(Beginning of DATA RECORDS)
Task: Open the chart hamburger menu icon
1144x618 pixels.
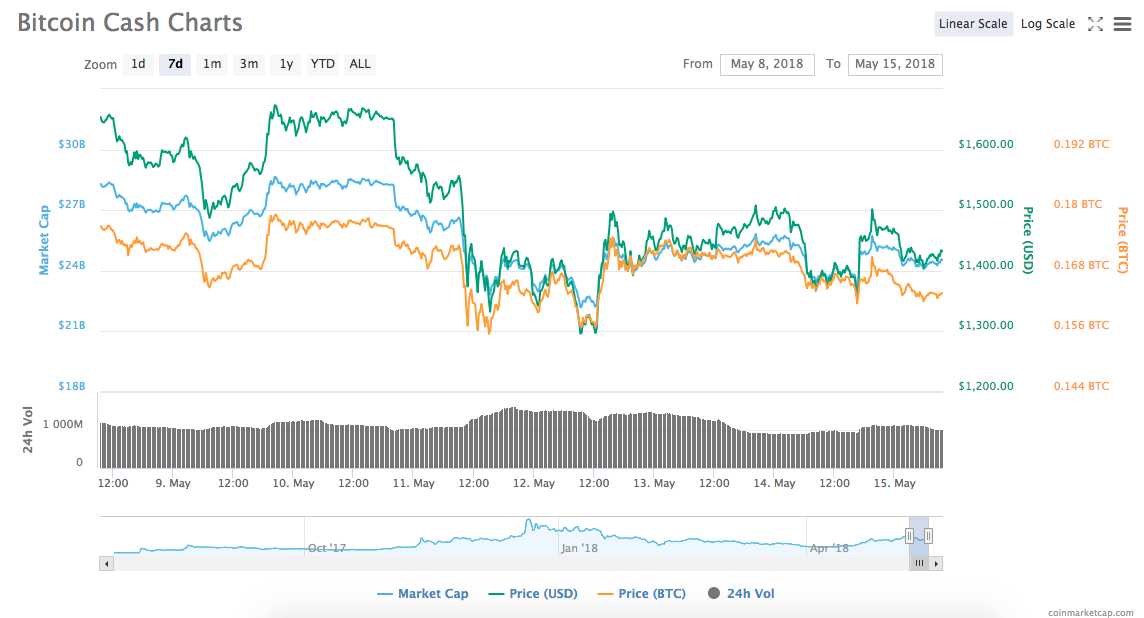Action: [x=1122, y=24]
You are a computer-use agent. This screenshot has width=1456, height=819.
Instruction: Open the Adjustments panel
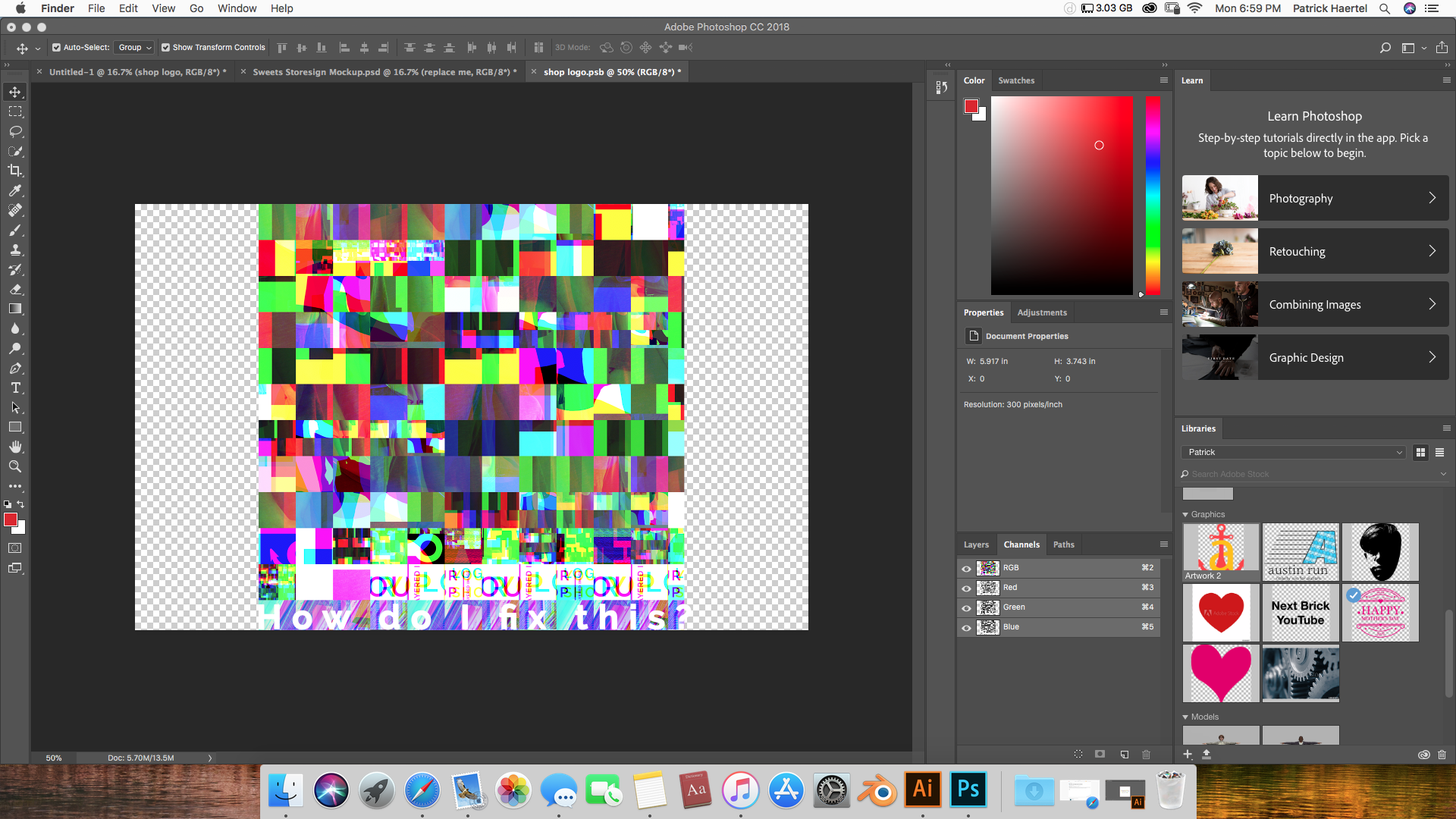pyautogui.click(x=1041, y=312)
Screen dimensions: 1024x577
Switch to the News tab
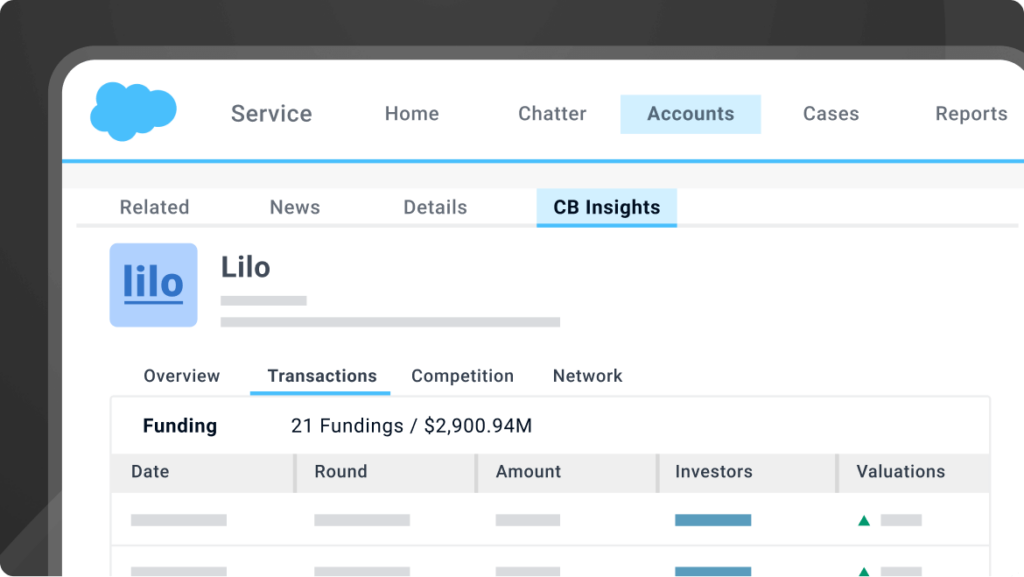tap(295, 207)
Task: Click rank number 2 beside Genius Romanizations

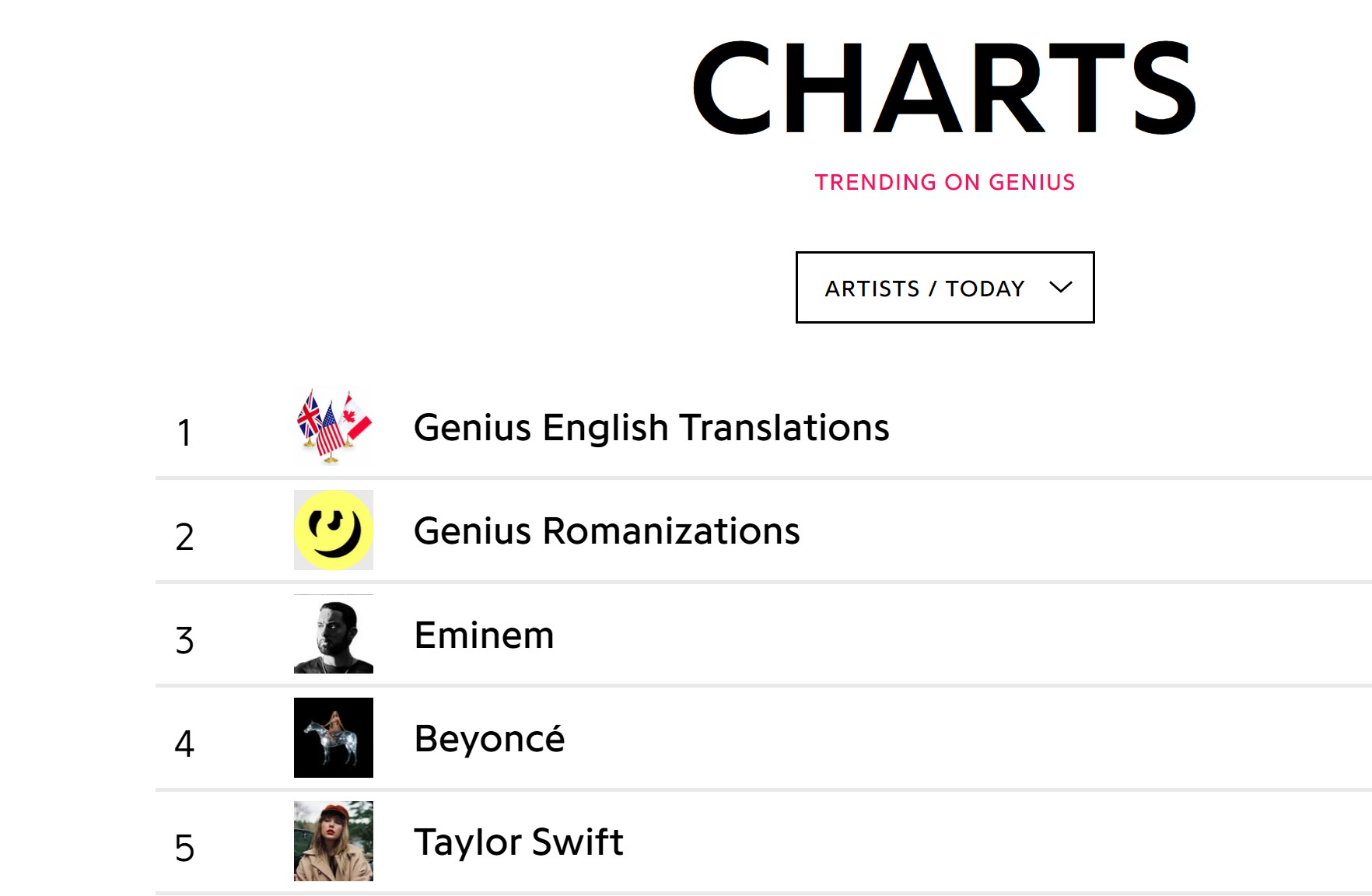Action: tap(184, 537)
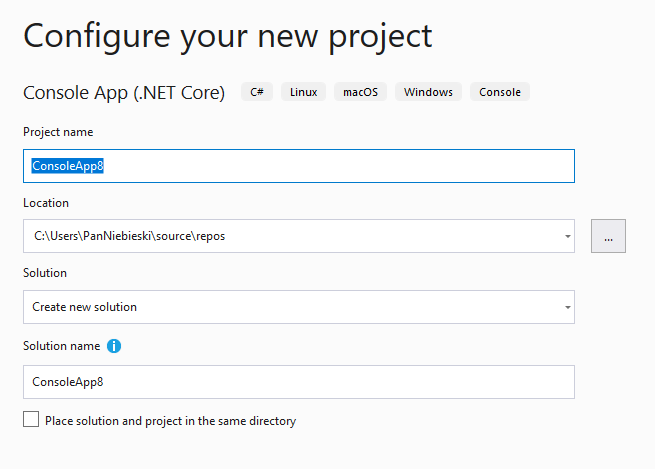
Task: Select the macOS tag
Action: pos(360,92)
(End of DATA RECORDS)
Print the stretch of the data from the line with "Instruction: Open the Adjustments panel" through its last line, exactly and with both ends kept. Omit pictures.

RESPONSE TO THIS TASK »
Instruction: Open the Adjustments panel
pyautogui.click(x=1041, y=312)
Screen dimensions: 1024x577
Switch to the News tab
tap(295, 207)
Task: Click rank number 2 beside Genius Romanizations

Action: tap(184, 537)
Task: Select the macOS tag
Action: pos(360,92)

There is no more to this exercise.